BEGIN Input
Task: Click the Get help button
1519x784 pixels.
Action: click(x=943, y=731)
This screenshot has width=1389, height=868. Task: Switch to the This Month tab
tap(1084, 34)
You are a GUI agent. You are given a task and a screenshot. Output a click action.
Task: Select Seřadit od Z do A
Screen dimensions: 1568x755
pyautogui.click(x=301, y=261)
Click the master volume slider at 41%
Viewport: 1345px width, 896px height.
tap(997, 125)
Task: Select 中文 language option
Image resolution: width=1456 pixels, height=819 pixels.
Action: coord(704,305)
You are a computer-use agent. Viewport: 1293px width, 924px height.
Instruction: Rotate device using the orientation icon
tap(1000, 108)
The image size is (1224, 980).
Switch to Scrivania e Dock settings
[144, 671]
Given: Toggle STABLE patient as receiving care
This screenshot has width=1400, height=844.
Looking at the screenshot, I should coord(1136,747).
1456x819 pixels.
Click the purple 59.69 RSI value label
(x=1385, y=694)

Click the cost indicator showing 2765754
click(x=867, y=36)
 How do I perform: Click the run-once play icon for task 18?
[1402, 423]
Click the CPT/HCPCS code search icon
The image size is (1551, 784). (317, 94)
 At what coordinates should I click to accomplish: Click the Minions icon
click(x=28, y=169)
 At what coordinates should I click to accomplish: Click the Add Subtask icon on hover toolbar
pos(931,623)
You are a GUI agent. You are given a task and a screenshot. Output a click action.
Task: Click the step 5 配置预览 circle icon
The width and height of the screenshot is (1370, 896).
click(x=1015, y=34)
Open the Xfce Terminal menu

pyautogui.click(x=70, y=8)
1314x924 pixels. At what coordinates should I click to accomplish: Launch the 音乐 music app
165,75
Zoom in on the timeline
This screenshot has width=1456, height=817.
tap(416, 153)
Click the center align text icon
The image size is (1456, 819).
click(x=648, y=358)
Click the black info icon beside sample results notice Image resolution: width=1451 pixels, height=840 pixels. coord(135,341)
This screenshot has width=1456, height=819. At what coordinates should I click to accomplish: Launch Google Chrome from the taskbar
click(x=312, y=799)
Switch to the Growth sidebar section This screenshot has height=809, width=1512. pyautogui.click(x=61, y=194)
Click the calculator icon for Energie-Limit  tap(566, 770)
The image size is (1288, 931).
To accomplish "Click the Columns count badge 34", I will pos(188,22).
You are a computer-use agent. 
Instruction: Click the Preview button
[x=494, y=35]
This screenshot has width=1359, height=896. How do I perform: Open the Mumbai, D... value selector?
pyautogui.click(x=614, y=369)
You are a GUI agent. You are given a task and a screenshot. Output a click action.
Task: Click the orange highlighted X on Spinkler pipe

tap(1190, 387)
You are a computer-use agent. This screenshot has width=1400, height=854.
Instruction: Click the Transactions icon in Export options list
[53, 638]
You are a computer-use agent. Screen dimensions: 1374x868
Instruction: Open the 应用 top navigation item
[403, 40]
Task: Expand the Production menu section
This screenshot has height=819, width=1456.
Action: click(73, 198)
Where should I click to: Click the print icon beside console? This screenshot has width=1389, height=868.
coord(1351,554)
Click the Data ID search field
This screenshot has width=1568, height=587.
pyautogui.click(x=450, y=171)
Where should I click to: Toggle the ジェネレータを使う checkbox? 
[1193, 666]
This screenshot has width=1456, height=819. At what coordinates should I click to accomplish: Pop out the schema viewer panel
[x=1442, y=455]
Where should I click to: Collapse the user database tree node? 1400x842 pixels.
END Input
**Exercise requirements**
All the entries above should come back exactly as they are written.

**Expected answer**
Task: Click the Get help button
1519x784 pixels.
Action: click(x=943, y=731)
This screenshot has width=1389, height=868. Task: Switch to the This Month tab
tap(1084, 34)
You are a GUI agent. You are given a task and a screenshot. Output a click action.
Task: Select Seřadit od Z do A
Screen dimensions: 1568x755
pyautogui.click(x=301, y=261)
Click the master volume slider at 41%
Viewport: 1345px width, 896px height.
tap(997, 125)
Task: Select 中文 language option
Image resolution: width=1456 pixels, height=819 pixels.
Action: coord(704,305)
You are a computer-use agent. Viewport: 1293px width, 924px height.
Instruction: Rotate device using the orientation icon
tap(1000, 108)
The image size is (1224, 980).
Switch to Scrivania e Dock settings
[144, 671]
Given: Toggle STABLE patient as receiving care
This screenshot has width=1400, height=844.
Looking at the screenshot, I should coord(1136,747).
1456x819 pixels.
Click the purple 59.69 RSI value label
(x=1385, y=694)

Click the cost indicator showing 2765754
click(x=867, y=36)
 How do I perform: Click the run-once play icon for task 18?
[1402, 423]
Click the CPT/HCPCS code search icon
The image size is (1551, 784). (317, 94)
 At what coordinates should I click to accomplish: Click the Minions icon
click(x=28, y=169)
 At what coordinates should I click to accomplish: Click the Add Subtask icon on hover toolbar
pos(931,623)
You are a GUI agent. You are given a task and a screenshot. Output a click action.
Task: Click the step 5 配置预览 circle icon
The width and height of the screenshot is (1370, 896).
click(x=1015, y=34)
Open the Xfce Terminal menu

pyautogui.click(x=70, y=8)
1314x924 pixels. At what coordinates should I click to accomplish: Launch the 音乐 music app
165,75
Zoom in on the timeline
This screenshot has width=1456, height=817.
tap(416, 153)
Click the center align text icon
The image size is (1456, 819).
click(x=648, y=358)
Click the black info icon beside sample results notice Image resolution: width=1451 pixels, height=840 pixels. coord(135,341)
This screenshot has width=1456, height=819. At what coordinates should I click to accomplish: Launch Google Chrome from the taskbar
click(x=312, y=799)
Switch to the Growth sidebar section This screenshot has height=809, width=1512. pyautogui.click(x=61, y=194)
Click the calculator icon for Energie-Limit  tap(566, 770)
The image size is (1288, 931).
To accomplish "Click the Columns count badge 34", I will pos(188,22).
You are a computer-use agent. 
Instruction: Click the Preview button
[x=494, y=35]
This screenshot has width=1359, height=896. How do I perform: Open the Mumbai, D... value selector?
pyautogui.click(x=614, y=369)
You are a GUI agent. You are given a task and a screenshot. Output a click action.
Task: Click the orange highlighted X on Spinkler pipe

tap(1190, 387)
You are a computer-use agent. This screenshot has width=1400, height=854.
Instruction: Click the Transactions icon in Export options list
[53, 638]
You are a computer-use agent. Screen dimensions: 1374x868
Instruction: Open the 应用 top navigation item
[403, 40]
Task: Expand the Production menu section
This screenshot has height=819, width=1456.
Action: click(73, 198)
Where should I click to: Click the print icon beside console? This screenshot has width=1389, height=868.
coord(1351,554)
Click the Data ID search field
This screenshot has width=1568, height=587.
pyautogui.click(x=450, y=171)
Where should I click to: Toggle the ジェネレータを使う checkbox? 
[1193, 666]
This screenshot has width=1456, height=819. At what coordinates should I click to accomplish: Pop out the schema viewer panel
[x=1442, y=455]
Where should I click to: Collapse the user database tree node? 1400x842 pixels.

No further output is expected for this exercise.